Saved entries >>
※

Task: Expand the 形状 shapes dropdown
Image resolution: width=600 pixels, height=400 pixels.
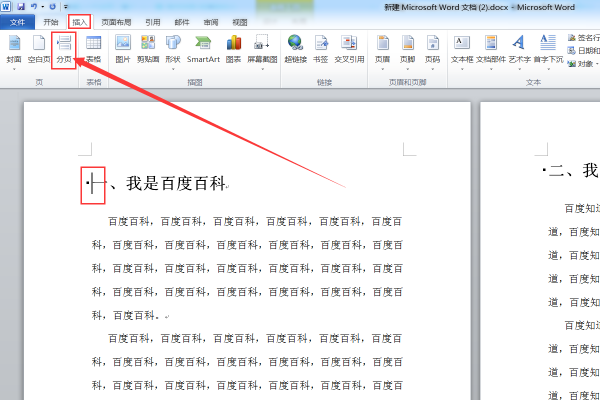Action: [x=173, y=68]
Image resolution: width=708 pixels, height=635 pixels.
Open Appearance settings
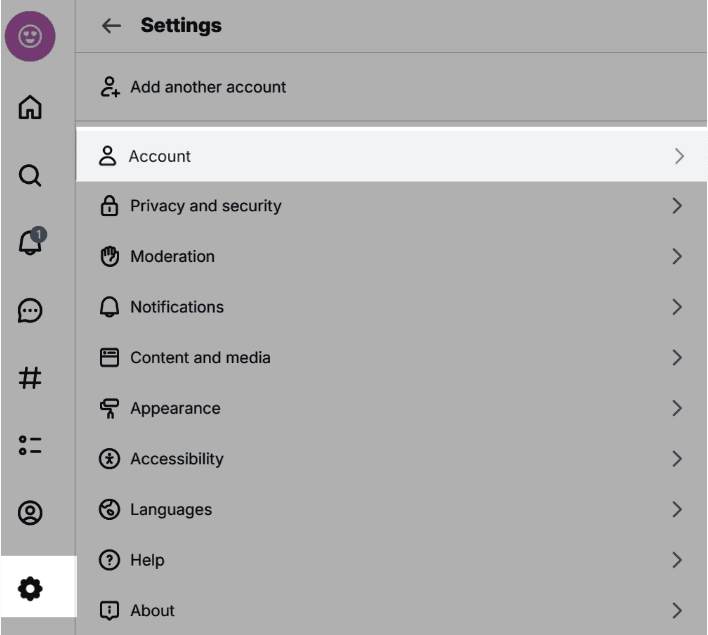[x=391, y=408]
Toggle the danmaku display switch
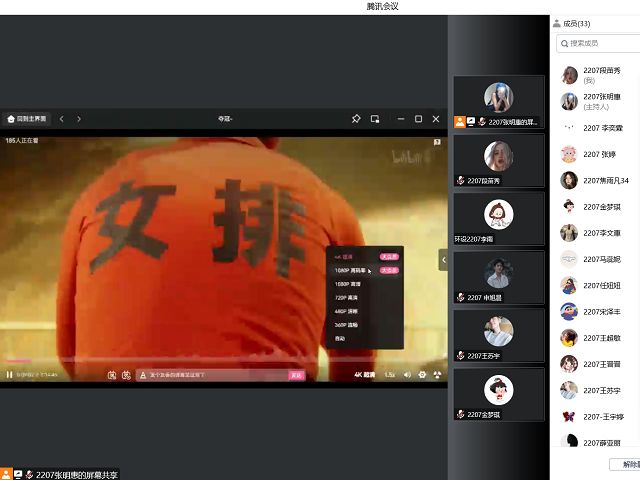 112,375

※

EXERCISE DESCRIPTION >>
Output every record above verbatim, excluding images.

ANSWER TO THIS EXERCISE >>
Task: Expand the 形状 shapes dropdown
Image resolution: width=600 pixels, height=400 pixels.
Action: [x=173, y=68]
Image resolution: width=708 pixels, height=635 pixels.
Open Appearance settings
[x=391, y=408]
Toggle the danmaku display switch
 112,375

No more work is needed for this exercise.